■ Your instructions ■
Copy all of the records exactly.

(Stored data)
· · · · ·
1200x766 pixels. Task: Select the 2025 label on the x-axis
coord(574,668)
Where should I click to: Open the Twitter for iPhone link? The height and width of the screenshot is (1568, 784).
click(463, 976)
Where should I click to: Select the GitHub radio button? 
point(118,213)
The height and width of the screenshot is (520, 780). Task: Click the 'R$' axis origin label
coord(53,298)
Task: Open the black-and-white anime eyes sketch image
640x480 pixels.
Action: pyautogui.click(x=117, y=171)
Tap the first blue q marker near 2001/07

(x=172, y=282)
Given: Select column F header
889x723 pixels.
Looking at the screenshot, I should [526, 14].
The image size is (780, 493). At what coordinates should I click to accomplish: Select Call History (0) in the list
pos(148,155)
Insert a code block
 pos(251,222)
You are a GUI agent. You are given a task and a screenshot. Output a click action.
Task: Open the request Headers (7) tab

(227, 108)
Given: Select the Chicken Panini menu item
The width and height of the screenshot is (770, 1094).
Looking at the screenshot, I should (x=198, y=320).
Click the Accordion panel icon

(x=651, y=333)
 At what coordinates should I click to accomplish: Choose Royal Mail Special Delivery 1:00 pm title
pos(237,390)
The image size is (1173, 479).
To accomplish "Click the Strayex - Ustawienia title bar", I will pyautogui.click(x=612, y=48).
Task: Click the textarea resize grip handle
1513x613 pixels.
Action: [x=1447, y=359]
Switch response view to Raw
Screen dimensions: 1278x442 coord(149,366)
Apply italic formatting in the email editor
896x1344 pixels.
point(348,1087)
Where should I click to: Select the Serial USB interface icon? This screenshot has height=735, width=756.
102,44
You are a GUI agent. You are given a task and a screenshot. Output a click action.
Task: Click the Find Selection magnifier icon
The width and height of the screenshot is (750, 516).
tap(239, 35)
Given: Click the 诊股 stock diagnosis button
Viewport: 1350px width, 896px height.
· · · · ·
■ Task solution ■
1200x766 pixels. Task: Select the 2025 label on the x-axis
coord(574,668)
Where should I click to: Open the Twitter for iPhone link? The height and width of the screenshot is (1568, 784).
click(463, 976)
Where should I click to: Select the GitHub radio button? 
point(118,213)
The height and width of the screenshot is (520, 780). Task: Click the 'R$' axis origin label
coord(53,298)
Task: Open the black-and-white anime eyes sketch image
640x480 pixels.
Action: pyautogui.click(x=117, y=171)
Tap the first blue q marker near 2001/07

(x=172, y=282)
Given: Select column F header
889x723 pixels.
Looking at the screenshot, I should [526, 14].
The image size is (780, 493). At what coordinates should I click to accomplish: Select Call History (0) in the list
pos(148,155)
Insert a code block
 pos(251,222)
You are a GUI agent. You are given a task and a screenshot. Output a click action.
Task: Open the request Headers (7) tab

(227, 108)
Given: Select the Chicken Panini menu item
The width and height of the screenshot is (770, 1094).
Looking at the screenshot, I should (x=198, y=320).
Click the Accordion panel icon

(x=651, y=333)
 At what coordinates should I click to accomplish: Choose Royal Mail Special Delivery 1:00 pm title
pos(237,390)
The image size is (1173, 479).
To accomplish "Click the Strayex - Ustawienia title bar", I will pyautogui.click(x=612, y=48).
Task: Click the textarea resize grip handle
1513x613 pixels.
Action: [x=1447, y=359]
Switch response view to Raw
Screen dimensions: 1278x442 coord(149,366)
Apply italic formatting in the email editor
896x1344 pixels.
point(348,1087)
Where should I click to: Select the Serial USB interface icon? This screenshot has height=735, width=756.
102,44
You are a GUI agent. You are given a task and a screenshot. Output a click action.
Task: Click the Find Selection magnifier icon
The width and height of the screenshot is (750, 516).
tap(239, 35)
Given: Click the 诊股 stock diagnosis button
Viewport: 1350px width, 896px height.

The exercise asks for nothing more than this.